Extracted entries:

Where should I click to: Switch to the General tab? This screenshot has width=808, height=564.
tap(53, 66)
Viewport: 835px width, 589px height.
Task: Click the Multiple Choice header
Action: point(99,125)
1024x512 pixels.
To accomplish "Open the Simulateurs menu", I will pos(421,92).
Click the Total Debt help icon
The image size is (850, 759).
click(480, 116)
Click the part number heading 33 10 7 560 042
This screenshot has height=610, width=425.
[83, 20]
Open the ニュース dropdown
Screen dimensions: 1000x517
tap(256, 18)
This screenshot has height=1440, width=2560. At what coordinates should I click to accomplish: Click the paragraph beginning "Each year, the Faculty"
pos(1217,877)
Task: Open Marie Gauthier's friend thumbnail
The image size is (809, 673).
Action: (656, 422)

The problem: Transcribe the entire listing without a single omission.

Response below:
Where should I click to: Switch to the General tab? This screenshot has width=808, height=564.
tap(53, 66)
Viewport: 835px width, 589px height.
Task: Click the Multiple Choice header
Action: point(99,125)
1024x512 pixels.
To accomplish "Open the Simulateurs menu", I will pos(421,92).
Click the Total Debt help icon
The image size is (850, 759).
click(480, 116)
Click the part number heading 33 10 7 560 042
This screenshot has height=610, width=425.
[83, 20]
Open the ニュース dropdown
Screen dimensions: 1000x517
tap(256, 18)
This screenshot has height=1440, width=2560. At what coordinates should I click to accomplish: Click the paragraph beginning "Each year, the Faculty"
pos(1217,877)
Task: Open Marie Gauthier's friend thumbnail
The image size is (809, 673).
Action: (656, 422)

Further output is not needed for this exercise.